The sky was now very clearly glass, and she could see the gears and conduits above it, the part Ginsberg had called the machinery of night. She could see the connection between the machinery and the pulse of San Francisco. She knew the city’s hidden pattern now, she saw it all laid out in order around Mt. Davidson. She knew she could go there in an instant if she wanted, but there was no need, not here.
She spoke the Zephyr Name and called the winds for no reason but exultation.
They came to her, the sirocco and the squall, the monsoon and the derecho. The mistral, the levante, the tramontane. The haboob, the marin, the simoom. They all presented themselves before her, but came no further.
She had never spoken a kabbalistic Name like this before. Before they had just been letters, the appellation of a distant and transcendant deity. Now God was with her and beside her. John of Patmos had said that there would be no Temple in the New Jerusalem, because God would dwell there everywhere alike.
Last of all the winds came her own wind, the Santa Ana.
She danced in the wind, maniacally, singing, laughing. “Holy, holy, holy!” she sang, and the wind carried the word to the four quarters. For a brief moment, she passed beyond time. “Transcendent joy!” she shouted at all the poor people trapped in the sublunary world, but they didn’t hear.
Someone grabbed her body, the part of her that was stuck on the tower, the part of her that meant nothing. “Stop!” he told her, in a man’s voice. “You’ve got to come back!”
Ana soared. She circled the Transamerica Pyramid, and the giant lidless eye watched her course impassively.

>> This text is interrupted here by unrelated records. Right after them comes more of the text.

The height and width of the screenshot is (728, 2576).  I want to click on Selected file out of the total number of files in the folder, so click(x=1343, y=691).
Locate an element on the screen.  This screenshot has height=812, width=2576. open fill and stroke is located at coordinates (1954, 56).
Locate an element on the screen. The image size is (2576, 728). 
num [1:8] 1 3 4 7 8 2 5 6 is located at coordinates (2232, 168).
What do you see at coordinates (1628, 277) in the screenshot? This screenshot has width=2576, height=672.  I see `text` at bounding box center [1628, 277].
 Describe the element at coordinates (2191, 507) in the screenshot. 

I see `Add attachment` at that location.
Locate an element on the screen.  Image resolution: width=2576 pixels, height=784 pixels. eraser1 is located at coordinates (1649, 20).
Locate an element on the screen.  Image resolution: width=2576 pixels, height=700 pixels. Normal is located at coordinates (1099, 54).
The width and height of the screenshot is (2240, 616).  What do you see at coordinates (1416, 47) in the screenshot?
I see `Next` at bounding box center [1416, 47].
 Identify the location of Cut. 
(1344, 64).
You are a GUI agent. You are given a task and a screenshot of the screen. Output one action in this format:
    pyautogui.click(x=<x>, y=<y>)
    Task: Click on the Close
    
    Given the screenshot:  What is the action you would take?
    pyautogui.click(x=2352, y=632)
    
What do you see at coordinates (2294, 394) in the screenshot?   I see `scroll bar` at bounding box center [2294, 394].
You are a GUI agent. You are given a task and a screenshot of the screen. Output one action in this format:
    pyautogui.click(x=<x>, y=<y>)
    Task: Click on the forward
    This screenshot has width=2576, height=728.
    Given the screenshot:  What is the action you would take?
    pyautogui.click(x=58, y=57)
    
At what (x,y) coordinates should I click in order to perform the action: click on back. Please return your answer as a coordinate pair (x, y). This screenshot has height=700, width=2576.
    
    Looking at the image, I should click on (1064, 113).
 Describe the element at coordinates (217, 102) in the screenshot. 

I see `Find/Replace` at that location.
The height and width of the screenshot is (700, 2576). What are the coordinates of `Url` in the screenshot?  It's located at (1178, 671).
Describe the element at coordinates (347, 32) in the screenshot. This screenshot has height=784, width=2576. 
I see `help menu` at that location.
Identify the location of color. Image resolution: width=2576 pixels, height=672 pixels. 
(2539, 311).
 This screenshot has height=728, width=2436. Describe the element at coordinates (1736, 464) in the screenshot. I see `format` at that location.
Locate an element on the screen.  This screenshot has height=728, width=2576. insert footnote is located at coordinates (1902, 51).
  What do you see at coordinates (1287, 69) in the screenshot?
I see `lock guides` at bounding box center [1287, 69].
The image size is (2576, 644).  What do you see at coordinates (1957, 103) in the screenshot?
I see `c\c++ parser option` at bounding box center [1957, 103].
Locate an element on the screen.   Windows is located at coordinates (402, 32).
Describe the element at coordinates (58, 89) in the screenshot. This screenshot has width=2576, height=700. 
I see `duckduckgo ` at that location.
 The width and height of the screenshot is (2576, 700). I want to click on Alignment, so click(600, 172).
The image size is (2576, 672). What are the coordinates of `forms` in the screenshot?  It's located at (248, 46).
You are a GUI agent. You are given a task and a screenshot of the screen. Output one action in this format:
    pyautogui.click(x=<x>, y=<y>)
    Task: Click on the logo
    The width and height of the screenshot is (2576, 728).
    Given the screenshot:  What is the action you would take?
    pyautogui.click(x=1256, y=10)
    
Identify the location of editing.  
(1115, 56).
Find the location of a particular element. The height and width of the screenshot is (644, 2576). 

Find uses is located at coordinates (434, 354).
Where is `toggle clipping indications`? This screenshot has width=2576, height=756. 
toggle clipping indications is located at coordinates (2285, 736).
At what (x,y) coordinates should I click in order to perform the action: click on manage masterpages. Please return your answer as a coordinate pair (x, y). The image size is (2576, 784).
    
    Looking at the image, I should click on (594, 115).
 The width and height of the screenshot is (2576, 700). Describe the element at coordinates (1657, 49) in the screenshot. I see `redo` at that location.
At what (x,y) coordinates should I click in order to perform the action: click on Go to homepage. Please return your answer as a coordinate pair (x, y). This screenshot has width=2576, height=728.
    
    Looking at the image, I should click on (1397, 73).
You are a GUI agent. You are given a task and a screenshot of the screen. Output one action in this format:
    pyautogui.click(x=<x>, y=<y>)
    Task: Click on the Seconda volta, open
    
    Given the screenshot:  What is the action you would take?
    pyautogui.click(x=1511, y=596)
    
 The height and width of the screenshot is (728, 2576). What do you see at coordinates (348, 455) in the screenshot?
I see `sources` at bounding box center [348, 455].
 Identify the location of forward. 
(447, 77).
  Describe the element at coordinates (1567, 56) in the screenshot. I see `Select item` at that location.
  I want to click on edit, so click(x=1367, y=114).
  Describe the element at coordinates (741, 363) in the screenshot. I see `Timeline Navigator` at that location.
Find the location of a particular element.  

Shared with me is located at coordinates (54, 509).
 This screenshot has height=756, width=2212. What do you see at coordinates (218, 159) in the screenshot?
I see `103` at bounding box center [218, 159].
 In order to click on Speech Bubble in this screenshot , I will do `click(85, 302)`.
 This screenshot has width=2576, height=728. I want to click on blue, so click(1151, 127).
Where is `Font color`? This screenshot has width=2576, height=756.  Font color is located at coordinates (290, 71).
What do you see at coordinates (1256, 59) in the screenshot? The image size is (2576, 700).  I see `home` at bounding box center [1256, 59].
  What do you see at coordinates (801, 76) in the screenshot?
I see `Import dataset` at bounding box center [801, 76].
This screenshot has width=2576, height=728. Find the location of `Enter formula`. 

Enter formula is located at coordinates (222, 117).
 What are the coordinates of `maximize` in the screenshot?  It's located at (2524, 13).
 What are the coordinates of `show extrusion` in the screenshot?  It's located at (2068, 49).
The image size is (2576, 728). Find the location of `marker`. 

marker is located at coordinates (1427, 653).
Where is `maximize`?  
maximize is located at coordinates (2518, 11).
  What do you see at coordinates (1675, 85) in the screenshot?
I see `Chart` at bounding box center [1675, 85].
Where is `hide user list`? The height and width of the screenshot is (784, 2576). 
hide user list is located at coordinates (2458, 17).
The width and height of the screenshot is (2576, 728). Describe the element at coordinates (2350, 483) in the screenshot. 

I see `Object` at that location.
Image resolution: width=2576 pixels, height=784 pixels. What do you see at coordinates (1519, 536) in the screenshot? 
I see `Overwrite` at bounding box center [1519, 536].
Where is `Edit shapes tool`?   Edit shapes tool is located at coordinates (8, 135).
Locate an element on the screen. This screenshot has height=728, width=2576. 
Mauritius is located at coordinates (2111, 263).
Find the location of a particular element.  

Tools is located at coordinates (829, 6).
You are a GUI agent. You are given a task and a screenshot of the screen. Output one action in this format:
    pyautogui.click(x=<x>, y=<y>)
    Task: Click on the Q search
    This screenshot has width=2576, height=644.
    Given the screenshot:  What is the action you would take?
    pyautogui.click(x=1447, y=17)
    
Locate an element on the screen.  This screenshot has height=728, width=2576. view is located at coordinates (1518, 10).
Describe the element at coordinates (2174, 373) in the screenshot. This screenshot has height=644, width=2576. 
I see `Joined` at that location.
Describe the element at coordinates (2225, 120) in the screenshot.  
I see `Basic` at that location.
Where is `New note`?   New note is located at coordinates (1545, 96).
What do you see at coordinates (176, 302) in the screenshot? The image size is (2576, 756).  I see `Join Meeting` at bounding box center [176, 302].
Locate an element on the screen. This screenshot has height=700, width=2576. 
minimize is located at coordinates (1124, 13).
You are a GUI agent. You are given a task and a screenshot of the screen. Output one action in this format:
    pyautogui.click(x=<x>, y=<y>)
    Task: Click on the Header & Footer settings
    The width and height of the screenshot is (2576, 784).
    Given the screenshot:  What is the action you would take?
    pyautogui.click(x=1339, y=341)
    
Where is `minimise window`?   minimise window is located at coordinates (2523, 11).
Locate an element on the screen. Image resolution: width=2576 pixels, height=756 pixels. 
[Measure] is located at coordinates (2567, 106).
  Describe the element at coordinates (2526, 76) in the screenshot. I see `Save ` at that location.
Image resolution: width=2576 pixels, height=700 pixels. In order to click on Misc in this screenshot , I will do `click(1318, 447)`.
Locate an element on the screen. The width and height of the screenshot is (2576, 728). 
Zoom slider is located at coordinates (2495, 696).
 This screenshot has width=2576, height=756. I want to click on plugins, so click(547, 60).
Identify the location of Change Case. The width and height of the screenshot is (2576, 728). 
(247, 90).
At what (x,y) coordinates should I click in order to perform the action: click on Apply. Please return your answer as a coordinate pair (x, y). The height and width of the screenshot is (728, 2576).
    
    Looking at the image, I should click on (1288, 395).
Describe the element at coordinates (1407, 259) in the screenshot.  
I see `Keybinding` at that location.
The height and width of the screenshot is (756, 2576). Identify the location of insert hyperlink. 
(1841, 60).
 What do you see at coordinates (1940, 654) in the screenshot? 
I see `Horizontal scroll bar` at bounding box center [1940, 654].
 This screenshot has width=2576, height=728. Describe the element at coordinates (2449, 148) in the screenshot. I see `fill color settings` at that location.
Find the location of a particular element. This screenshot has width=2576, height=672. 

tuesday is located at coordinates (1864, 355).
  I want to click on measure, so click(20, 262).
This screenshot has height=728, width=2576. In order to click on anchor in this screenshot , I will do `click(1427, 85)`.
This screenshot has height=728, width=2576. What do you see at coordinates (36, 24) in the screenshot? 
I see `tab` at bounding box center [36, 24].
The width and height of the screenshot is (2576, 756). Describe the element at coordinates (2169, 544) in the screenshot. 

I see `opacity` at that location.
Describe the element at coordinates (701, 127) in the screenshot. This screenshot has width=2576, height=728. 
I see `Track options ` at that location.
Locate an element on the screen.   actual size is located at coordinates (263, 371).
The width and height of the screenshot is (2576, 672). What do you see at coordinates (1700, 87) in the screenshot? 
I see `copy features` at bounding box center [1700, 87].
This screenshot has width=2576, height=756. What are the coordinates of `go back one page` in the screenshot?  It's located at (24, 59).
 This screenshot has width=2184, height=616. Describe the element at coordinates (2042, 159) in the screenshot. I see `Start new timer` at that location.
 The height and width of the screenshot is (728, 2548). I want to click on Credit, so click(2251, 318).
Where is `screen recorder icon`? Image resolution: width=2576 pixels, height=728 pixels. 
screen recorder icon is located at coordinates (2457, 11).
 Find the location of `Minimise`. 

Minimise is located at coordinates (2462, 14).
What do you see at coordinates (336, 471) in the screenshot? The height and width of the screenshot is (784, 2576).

“Listen!” said the man. “One plus one is two. If you don’t eat, you die. P implies not not P. Prices are controlled by the law of supply and demand, and are the only fair way of managing scarcity.”
Ana began to lose altitude.
“Organisms evolve according to the laws of natural selection. Reproductively fit organisms pass their genes on to the next generation. Uh. The wages of sin are death. Everybody dies. In a closed system, entropy always increases.”
Ana flapped her arms vigorously, trying to regain altitude, but her flight had never come from wings to begin with, and she fell further.
“Matter can’t be created or destroyed. Uh, calculus. Taxing a product disincentivizes its production. The light speed limit. No mathematical system can prove itself consistent, or else it would be inconsistent.”
Ana gently landed somewhere. She wasn’t in the tower. She was on a wharf. There were people all around her, dousing her with water, holding her hands, saying things to her.
“Prisoner’s dilemma! Can’t square the circle! Nothing exists but atoms and empty space, all else is opinion! Bad money drives out…no, look guys! She’s awake!”
Ana smiled, like someone awaking from a beatific dream. The men around her began to hoot and slap each other on the backs. She barely noticed.
In front of her was the most beautiful ship she had ever seen.